→ Instructions for the task
Transcribe the passage about Josef Hammar below, starting at the words "The expedition arrives" and stopping after the words "officer Carl Smith.".

→ Extract provided
◆ ◆ ◆

The expedition sailed with the ship Antarctic from Stockholm at 10 am on May 20, 1899. Travelling around Sweden's southern end and out on the North Sea. On June 22 they reach Jan Mayen, an Island east of Greenland and towards the east coast of Greenland in the beginning of July. They start to map the coast southwards making frequent shore raids collecting minerals and hunting animals. Hammar's main mission was to excavate traces of Eskimo villages and collect ethnographic remains. Some 278 items found are still in the collections of the Museum of Ethnography in Stockholm There is an extensive account of this expedition in A.G. Nathorst's books Två somrar i Ishavet (Two summers in the Arctic Ocean).

The expedition arrives back to Stockholm on September 17, 1899.

===Canoeing pioneer===
Hammar was an early Swedish canoeist and kayaker. He brought along the canoe Kajaka for the 1899 Greenland expedition. Kayaka was constructed by the Swedish naval officer Carl Smith.
 Later, Josef Hammar became member of Sweden's oldest canoe club, Föreningen för Kanot-Idrott.

◆ ◆ ◆

[Collected data entries]
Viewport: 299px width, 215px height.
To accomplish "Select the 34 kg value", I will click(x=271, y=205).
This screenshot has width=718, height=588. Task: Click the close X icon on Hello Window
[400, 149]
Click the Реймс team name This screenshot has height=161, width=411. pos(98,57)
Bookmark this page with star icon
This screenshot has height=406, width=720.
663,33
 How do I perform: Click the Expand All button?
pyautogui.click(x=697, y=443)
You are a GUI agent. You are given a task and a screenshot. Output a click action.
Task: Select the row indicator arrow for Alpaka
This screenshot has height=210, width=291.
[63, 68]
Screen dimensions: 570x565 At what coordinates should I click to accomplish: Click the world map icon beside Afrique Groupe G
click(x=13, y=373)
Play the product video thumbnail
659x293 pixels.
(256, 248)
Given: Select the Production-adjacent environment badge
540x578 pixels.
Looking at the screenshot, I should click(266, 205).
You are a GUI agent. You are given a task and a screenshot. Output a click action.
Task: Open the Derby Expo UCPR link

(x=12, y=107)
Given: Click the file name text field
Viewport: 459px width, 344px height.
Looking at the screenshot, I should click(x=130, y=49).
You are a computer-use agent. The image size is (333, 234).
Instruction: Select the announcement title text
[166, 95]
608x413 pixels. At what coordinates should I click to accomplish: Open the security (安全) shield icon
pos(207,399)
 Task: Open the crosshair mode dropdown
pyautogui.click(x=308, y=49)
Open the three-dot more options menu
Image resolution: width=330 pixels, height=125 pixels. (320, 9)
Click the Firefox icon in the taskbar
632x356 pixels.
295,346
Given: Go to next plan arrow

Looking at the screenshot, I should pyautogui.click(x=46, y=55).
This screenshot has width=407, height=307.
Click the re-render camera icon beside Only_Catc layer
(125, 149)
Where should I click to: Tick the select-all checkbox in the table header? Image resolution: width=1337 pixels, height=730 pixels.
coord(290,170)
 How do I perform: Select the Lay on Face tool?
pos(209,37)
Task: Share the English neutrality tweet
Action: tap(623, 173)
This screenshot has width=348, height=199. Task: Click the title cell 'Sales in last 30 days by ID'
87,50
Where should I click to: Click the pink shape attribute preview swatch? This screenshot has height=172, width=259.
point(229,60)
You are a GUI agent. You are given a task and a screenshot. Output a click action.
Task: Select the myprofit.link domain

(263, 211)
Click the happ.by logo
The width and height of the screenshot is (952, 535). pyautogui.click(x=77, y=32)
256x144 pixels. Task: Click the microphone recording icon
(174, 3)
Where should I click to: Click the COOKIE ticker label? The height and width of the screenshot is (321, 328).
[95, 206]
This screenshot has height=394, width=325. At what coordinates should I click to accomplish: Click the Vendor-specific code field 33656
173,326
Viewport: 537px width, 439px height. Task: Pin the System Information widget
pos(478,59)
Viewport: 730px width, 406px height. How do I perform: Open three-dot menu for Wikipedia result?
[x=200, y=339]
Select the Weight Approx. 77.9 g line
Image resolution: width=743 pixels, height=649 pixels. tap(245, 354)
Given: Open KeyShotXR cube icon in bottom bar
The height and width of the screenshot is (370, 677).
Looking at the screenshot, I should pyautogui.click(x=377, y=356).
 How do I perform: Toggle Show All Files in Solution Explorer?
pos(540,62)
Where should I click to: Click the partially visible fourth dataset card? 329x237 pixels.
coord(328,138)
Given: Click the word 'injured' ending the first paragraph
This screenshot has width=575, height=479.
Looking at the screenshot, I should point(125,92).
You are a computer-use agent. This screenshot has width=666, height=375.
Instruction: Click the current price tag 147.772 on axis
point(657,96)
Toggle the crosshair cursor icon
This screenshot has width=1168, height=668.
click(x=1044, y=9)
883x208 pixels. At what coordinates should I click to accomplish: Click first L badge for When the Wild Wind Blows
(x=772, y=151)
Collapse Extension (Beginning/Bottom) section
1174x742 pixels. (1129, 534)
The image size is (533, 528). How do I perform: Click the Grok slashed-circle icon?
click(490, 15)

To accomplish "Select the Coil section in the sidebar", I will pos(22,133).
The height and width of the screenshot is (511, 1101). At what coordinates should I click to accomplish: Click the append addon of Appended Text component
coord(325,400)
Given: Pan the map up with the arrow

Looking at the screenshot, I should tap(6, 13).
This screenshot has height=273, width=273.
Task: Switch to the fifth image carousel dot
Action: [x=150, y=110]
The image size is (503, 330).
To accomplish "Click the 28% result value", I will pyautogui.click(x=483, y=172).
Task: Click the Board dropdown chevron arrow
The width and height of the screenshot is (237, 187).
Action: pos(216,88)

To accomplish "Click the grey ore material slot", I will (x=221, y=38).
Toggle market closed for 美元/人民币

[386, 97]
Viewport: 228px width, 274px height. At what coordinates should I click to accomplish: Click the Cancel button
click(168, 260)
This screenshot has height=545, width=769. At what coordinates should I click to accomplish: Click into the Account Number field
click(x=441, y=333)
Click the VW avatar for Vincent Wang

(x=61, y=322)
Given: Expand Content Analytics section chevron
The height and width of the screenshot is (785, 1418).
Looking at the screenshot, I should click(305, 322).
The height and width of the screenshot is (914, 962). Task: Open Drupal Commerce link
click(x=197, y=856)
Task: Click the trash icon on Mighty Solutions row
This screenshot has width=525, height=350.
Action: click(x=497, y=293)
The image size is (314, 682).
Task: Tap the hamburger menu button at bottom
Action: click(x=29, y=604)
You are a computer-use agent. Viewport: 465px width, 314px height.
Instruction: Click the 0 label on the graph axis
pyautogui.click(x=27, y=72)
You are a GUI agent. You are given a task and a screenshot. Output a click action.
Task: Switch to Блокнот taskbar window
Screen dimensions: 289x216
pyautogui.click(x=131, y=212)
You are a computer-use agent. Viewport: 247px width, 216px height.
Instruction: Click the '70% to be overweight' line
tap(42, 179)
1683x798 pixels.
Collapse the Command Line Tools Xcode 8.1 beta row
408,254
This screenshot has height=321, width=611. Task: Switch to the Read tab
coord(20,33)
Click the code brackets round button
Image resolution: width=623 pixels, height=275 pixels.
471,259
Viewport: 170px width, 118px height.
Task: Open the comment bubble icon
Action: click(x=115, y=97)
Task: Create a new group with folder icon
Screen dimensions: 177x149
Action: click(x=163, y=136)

◆ ◆ ◆

→ Answer to the exercise
The expedition arrives back to Stockholm on September 17, 1899.

===Canoeing pioneer===
Hammar was an early Swedish canoeist and kayaker. He brought along the canoe Kajaka for the 1899 Greenland expedition. Kayaka was constructed by the Swedish naval officer Carl Smith.